Real3D, Inc. was a maker of arcade graphics boards, a spin-off from Lockheed Martin. The company made several 3D hardware designs that were used by Sega, the most widely used being the graphics hardware in the Sega Model 2 and Model 3 arcade systems. A partnership with Intel and SGI led to the Intel740 graphics card, which was not successful in the market. Rapid changes in the marketplace led to the company being sold to Intel in 1999.

==History==
The majority of Real3D was formed by research and engineering divisions originally part of GE Aerospace. Their experience traces its way back to the Project Apollo Visual Docking Simulator, the first full-color 3D computer generated image system. GE sold similar systems of increasing complexity through the 1970s, but were never as large as other companies in the simulator space, like Singer Corporation or CAE.

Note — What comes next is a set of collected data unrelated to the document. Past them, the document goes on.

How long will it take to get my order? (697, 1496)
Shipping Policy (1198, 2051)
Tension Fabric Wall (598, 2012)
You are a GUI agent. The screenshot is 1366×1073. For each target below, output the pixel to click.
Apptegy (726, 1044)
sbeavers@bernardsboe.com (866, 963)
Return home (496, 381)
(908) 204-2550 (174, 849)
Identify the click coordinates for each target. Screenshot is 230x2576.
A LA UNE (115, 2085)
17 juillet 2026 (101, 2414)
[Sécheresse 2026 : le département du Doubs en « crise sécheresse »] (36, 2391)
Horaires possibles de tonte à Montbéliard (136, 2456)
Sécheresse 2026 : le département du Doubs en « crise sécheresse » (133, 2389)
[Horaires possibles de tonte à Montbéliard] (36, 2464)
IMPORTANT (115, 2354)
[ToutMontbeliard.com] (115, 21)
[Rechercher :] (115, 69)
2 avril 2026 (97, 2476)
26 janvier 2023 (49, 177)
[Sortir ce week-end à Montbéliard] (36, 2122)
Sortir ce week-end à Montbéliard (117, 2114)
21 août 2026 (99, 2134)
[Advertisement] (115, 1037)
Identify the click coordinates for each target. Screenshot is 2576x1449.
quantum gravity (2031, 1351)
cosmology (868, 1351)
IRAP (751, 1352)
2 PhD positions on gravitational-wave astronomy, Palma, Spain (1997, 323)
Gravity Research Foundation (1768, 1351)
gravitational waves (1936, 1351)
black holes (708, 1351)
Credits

When Jack Welch took over General Electric in 1981 he demanded that every division in the company be 1st or 2nd in its industry, or face being sold off. GE Aerospace lasted longer than many other divisions, but was eventually sold off to Martin Marietta in 1992. In 1995, Martin Marietta and Lockheed merged to form Lockheed Martin Corporation, the world’s largest defense contractor.

Following the merger, Lockheed Martin decided to market their graphics technology for civilian use. In January 1995 they set up Real3D and formed a relationship with Sega. This led to the company's most successful product run, designing the 3D hardware using in over 200,000 Sega Model2 and Model3 arcade systems, two of the most popular systems in history.

The company also formed a partnership with Intel and Chips and Technologies to introduce similar technology as an add-in card for PC's, a project known as "Auburn". This project became a showcase for the Accelerated Graphics Port system being introduced by Intel, which led to several design decisions that hampered the resulting products. Released in 1998 as the Intel740, the system lasted less than a year in the market before being sold off under the StarFighter and Lightspeed brandnames.

By 1999 both relationships were ending, and Lockheed Martin was focusing on its military assets. On 1 October 1999 the company closed, and its assets were sold to Intel on the 14th. ATI hired many of the remaining employees for a new Orlando office. 3dfx Interactive had sued Real3D on a patent basis, and Intel's purchase moved the lawsuits to the new owner. Intel settled the issue by selling all of the intellectual property back to 3dfx.

By this point, nVidia had acquired all of SGI's graphics development resources, which included a 10% share in Real3D. This led to series of lawsuits, joined by ATI. The two companies were involved in lawsuits over Real3D's patents until a 2001 cross-licensing settlement.